Influenza A virus is a highly contagious respiratory infection that can cause a host of unpleasant symptoms and even death in some. Influenza can be particularly serious for the elderly and those with chronic heart and lung diseases, who are at higher risk of becoming more severely ill. Vaccines against influenza currently exist, but in order to make these scientists have to predict in advance which strain they think will be circulating the following year. As influenza virus can mutate and change in the time it takes to manufacture a vaccine, vaccination often fails to protect people against a newly mutated versions of a virus. An additional problem is that even when scientists correctly predict a viral strain, the vaccine may still be poor at generating immune responses to the virus. It is therefore important to develop new and improved vaccines that provide broader protection against a wide range of influenza viruses.
One approach to tackle these problems is improving our understanding of how the body’s immune system recognises and responds to the flu virus. I hope to do this by deciphering the information which is transferred by tiny information pods called exosomes, released by almost all cells in the body. Exosomes are nano-sized cell shuttles that communicate important information from cell to cell. We know that their messages can be altered during infection, and possibly when responding to vaccination. Because of this, there is great potential to manipulate their interactions with the cells of the immune system to improve vaccine responses.
My research aims to study exosome communication in two ways. One approach is to better understand what is contained in exosomes following vaccination. In other words, what are the messages being transferred from cell to cell and how do they affect the immune response? Another approach is to exploit the cell:cell transfer properties of exosomes and hijack these shuttles by designing vaccines which can artificially deliver fragments of the influenza virus (called proteins) to exosomes. Through doing this we hope that more immune cells will recognise influenza proteins and become activated, dramatically improving the body’s immune response and providing greater protection. We are particularly interested in using fragments of the influenza virus which do not mutate so that these "universal influenza vaccines" could generate immune responses capable of protecting against a diverse range of strains.

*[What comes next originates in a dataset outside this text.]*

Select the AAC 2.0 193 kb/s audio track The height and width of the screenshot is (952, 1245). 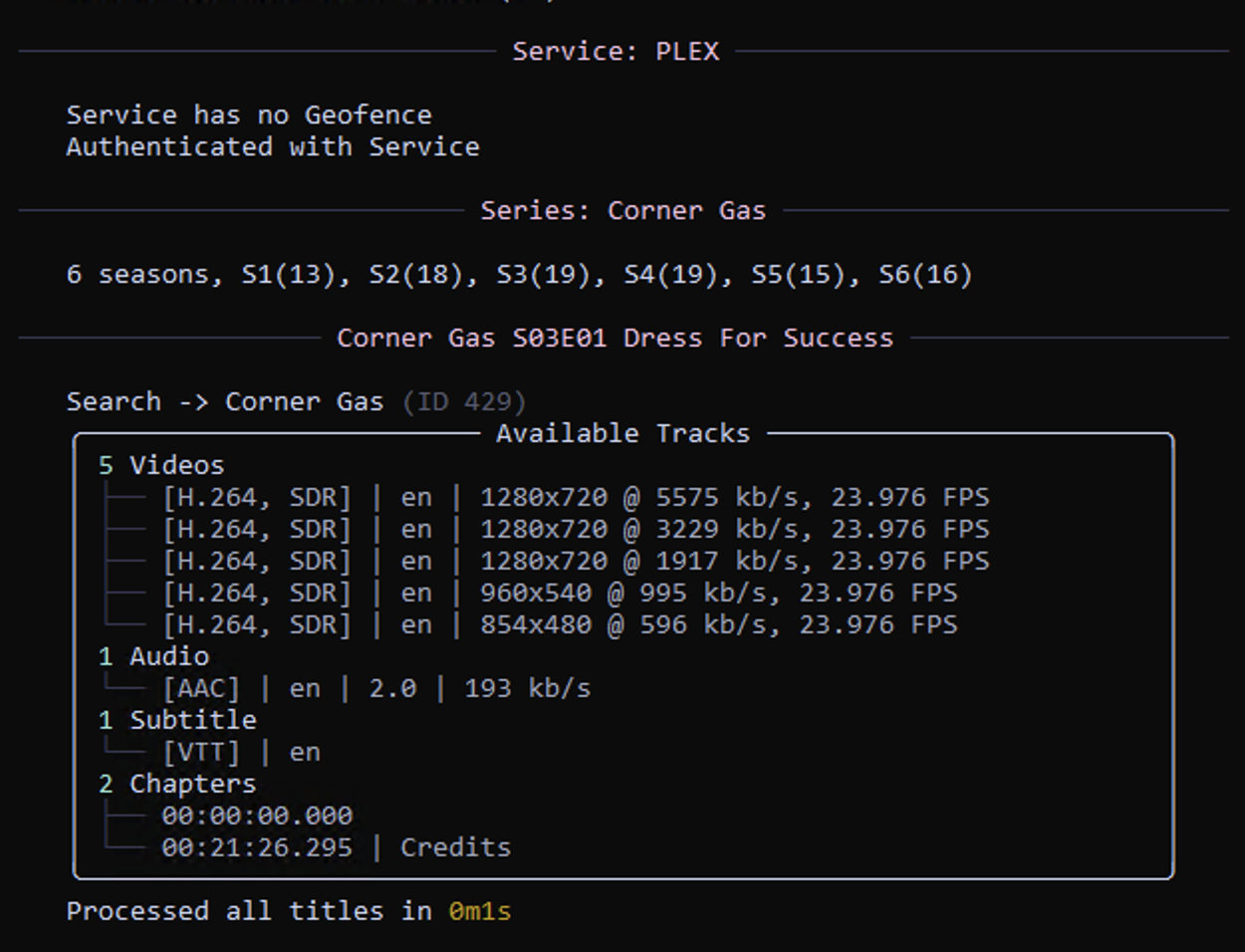coord(376,689)
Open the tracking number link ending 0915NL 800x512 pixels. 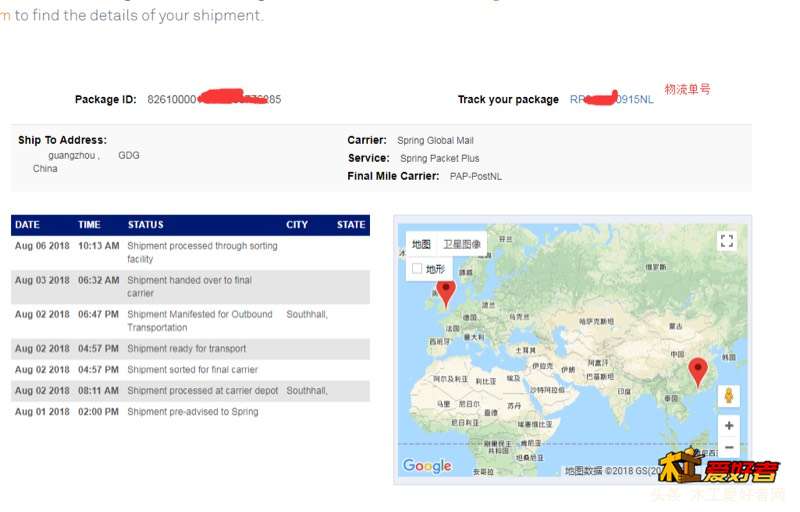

The HC Roscoe grant from the BMA foundation has allowed me to pursue this research project and to establish a collaboration between the Jenner Institute, University of Oxford and Icahn School of Medicine at Mount Sinai, New York, where I am currently working within Prof Peter Palese's world renowned influenza virology laboratory. The in-house expertise and complementary approaches to generating universal influenza vaccines at Mount Sinai ensure that this study will lead to the design of more effective influenza vaccines for clinical investigation and pandemic preparedness, with the potential to beneficially impact patient health, society and the economy.